Cada quien la ha recordado de una manera distinta,
pero en todos ha anidado una mariposa en el estómago,
esa crisálida que engendran a medias la rabia por un lado
y la angustia por el otro. En cuanto hemos abierto la boca,
después de la primera sorpresa, la trágica mariposa de enlutadas alas
se nos ha escapado en forma de incomprensión en unos,
de incredulidad en otros, de conmoción en todos.
Cada uno de nosotros podía referir
una anécdota diferente y, curiosamente también,
cada uno de nosotros ha aportado un adjetivo hasta completar
una imagen poliédrica de su personalidad: así era como la veíamos,
pero ya nunca sabremos cómo nos vio a nosotros aquellos dos veranos
en que hizo prácticas en la redacción que ahora enmudece y traga saliva.
Cada cual se ha aferrado a su trabajo y a completar la página,
aislados como un atolón de volcanes a los que permanentemente
se les tapona la erupción. Somos sólo la apariencia de nosotros mismo,
una fachada externa bajo la que es muy difícil adivinar
las fallas de un movimiento telúrico personal o
el magma incandescente de una pasión.
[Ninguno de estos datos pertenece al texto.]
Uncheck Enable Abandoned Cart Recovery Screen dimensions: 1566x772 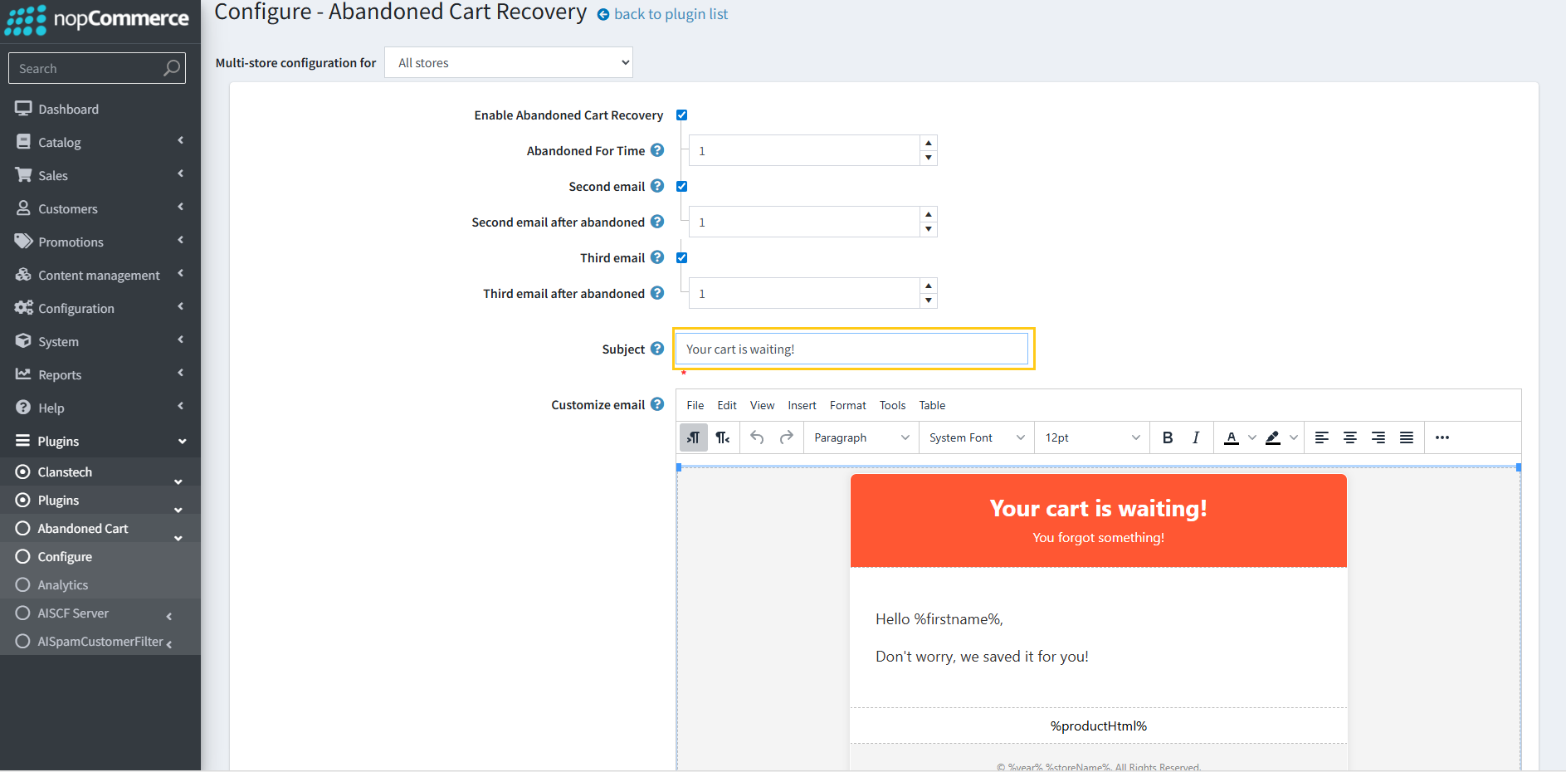682,115
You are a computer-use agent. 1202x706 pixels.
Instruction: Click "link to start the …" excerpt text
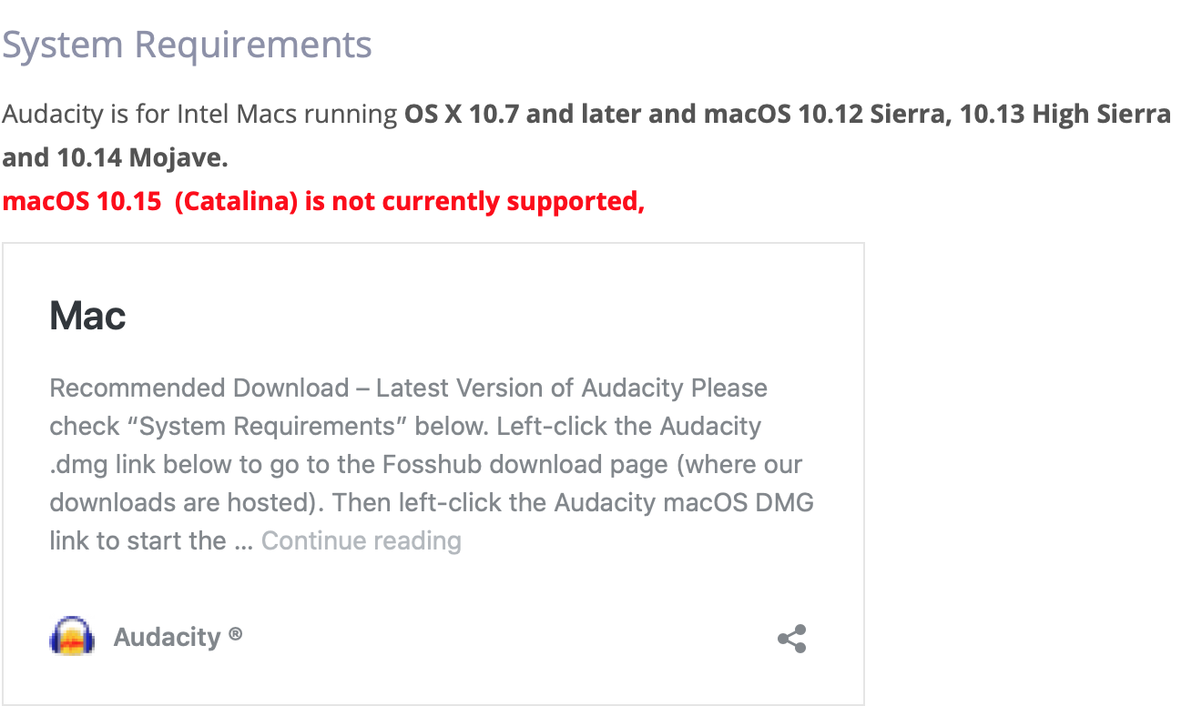pos(151,540)
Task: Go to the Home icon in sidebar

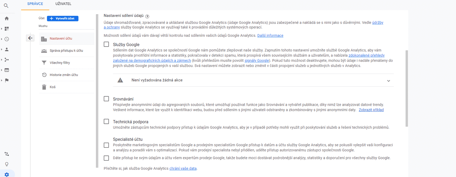Action: [7, 18]
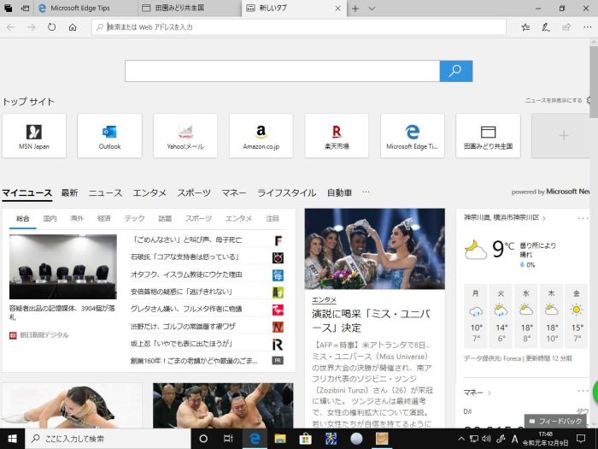598x449 pixels.
Task: Click the Add notes pen icon
Action: [546, 27]
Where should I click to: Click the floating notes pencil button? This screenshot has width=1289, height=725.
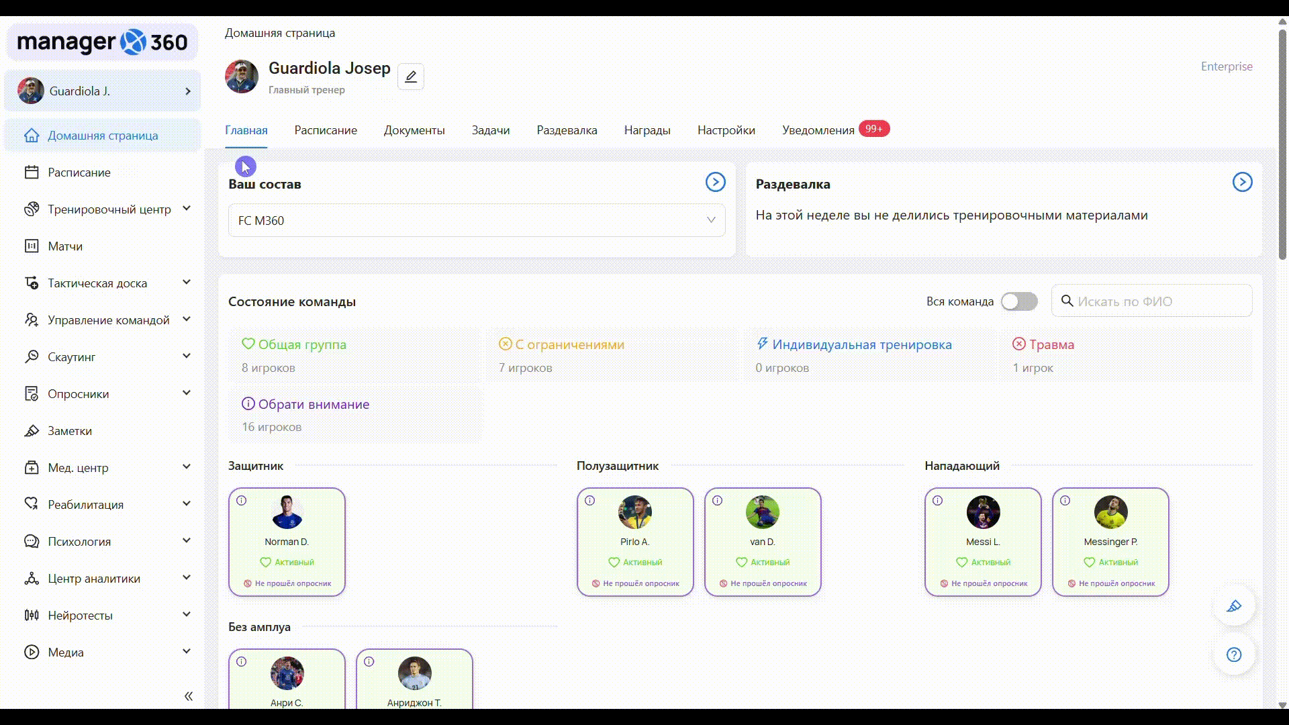[1233, 606]
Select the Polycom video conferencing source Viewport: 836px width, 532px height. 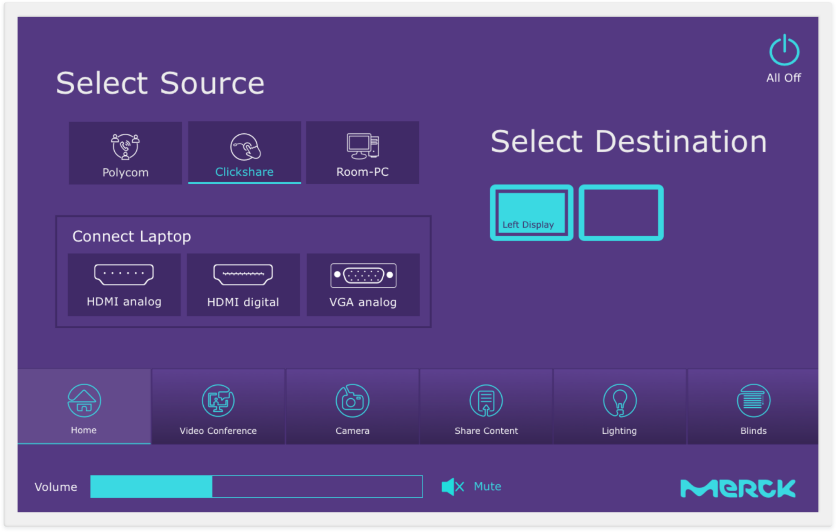125,153
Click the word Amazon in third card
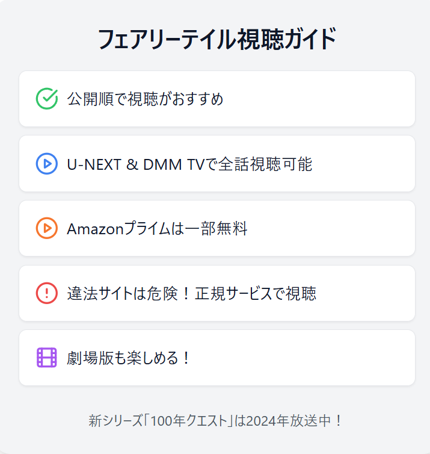This screenshot has height=454, width=430. click(96, 229)
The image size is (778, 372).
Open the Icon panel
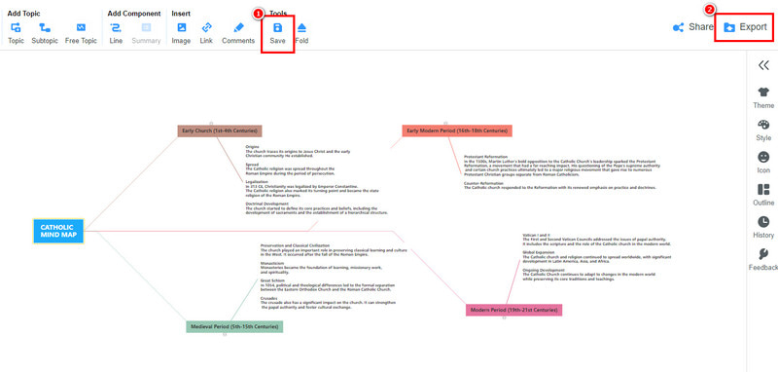coord(763,163)
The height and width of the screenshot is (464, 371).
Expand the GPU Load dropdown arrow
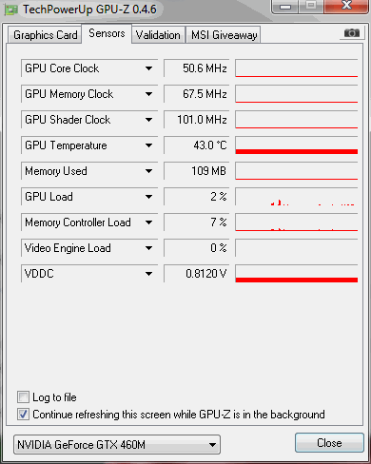point(148,197)
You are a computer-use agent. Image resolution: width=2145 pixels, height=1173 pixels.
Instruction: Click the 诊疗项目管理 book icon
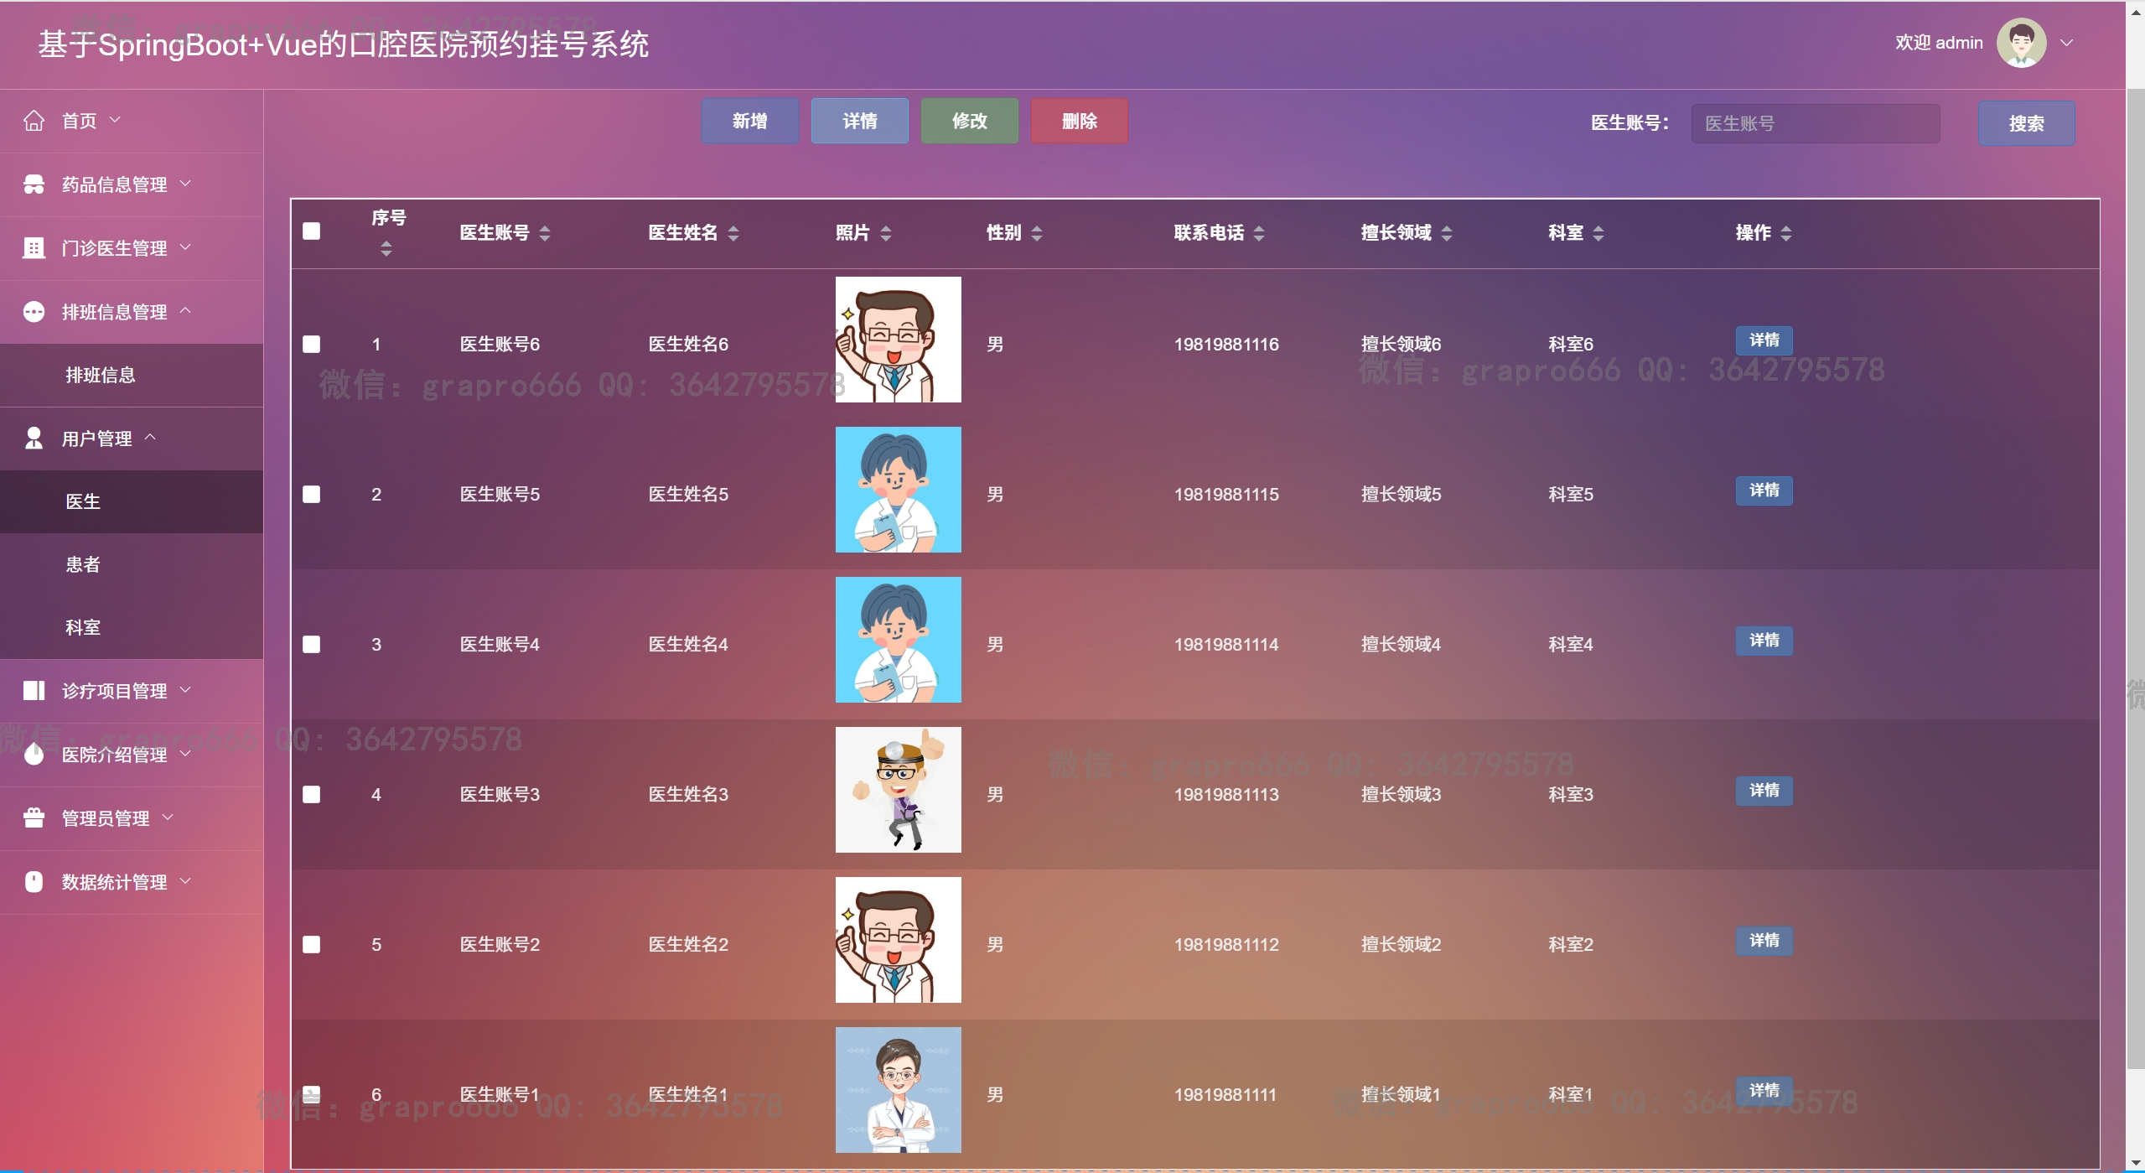[34, 691]
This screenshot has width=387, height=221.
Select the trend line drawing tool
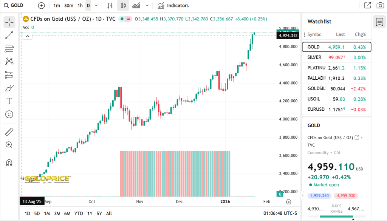point(9,35)
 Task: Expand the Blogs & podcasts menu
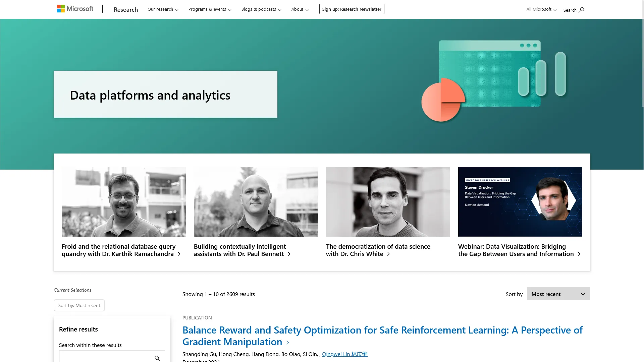261,9
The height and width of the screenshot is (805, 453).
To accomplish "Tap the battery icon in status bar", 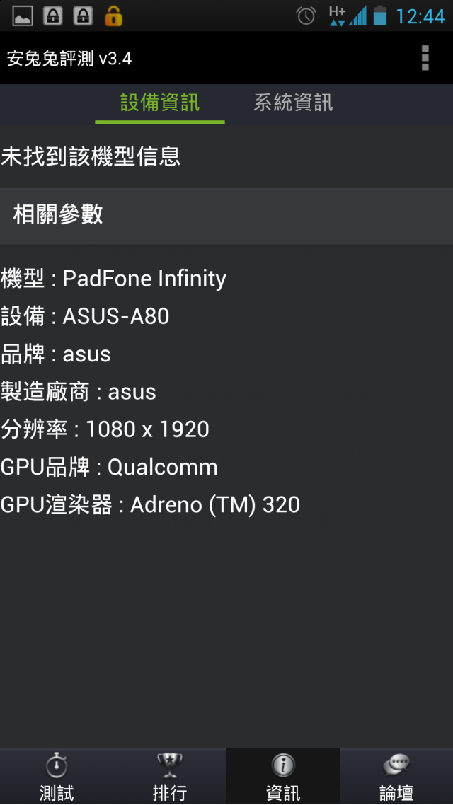I will pyautogui.click(x=380, y=16).
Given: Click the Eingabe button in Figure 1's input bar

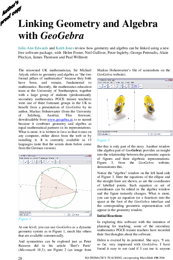Looking at the screenshot, I should point(26,215).
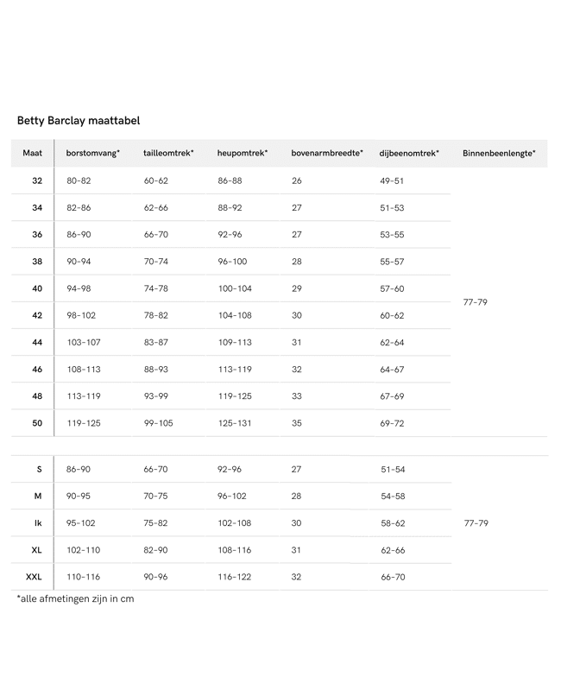Select the size 50 row label
This screenshot has width=561, height=696.
point(37,423)
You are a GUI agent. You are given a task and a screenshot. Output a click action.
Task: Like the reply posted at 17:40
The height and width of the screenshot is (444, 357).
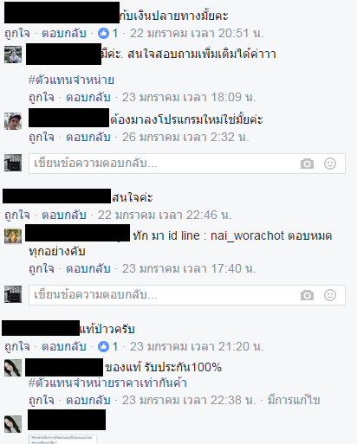coord(42,269)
Ese mundo interior que
apenas se asoma al brillo de una mirada o a una fugaz media sonrisa
y que apenas se intuye con la inmediatez y la futilidad
que impone a las relaciones personales ese desquiciado ritmo de vida
que pesa el tiempo y la calidez humana en el platillo de la balanza
de precisión con cicatería desmedida.
Quizá no hubiéramos podido hacer mucho más
para impedir una muerte tan desabrigada, quizá no
hubiéramos hecho lo suficiente para evitarla.
Quizá no sabemos a estas alturas de qué estamos hechos ni nosotros
mismos, temerosos de mirarnos los adentros.
Puede que no seamos más que una brizna de hierba en la pradera,
apenas una gota de rocío que queda entre esas mismas hojas por la mañana,
motas de polvo intergaláctico como nos enseñaban en la televisión
cuando la ciencia le ganaba la partida a la superchería. Pero puede también
que seamos el último vaho del primer soplo vital de una consciencia
omnisciente y omnipotente y, en tal caso, toda esta existencia disparatada
abismada en la entropía tenga algún sentido. Sólo entonces podremos
soñar con que la mariposa negra que se nos ha escapado se convertirá
de nuevo en oruga y de su crisálida nacerá un nuevo imago
con las alas de colores desplegadas para siempre como era Marta.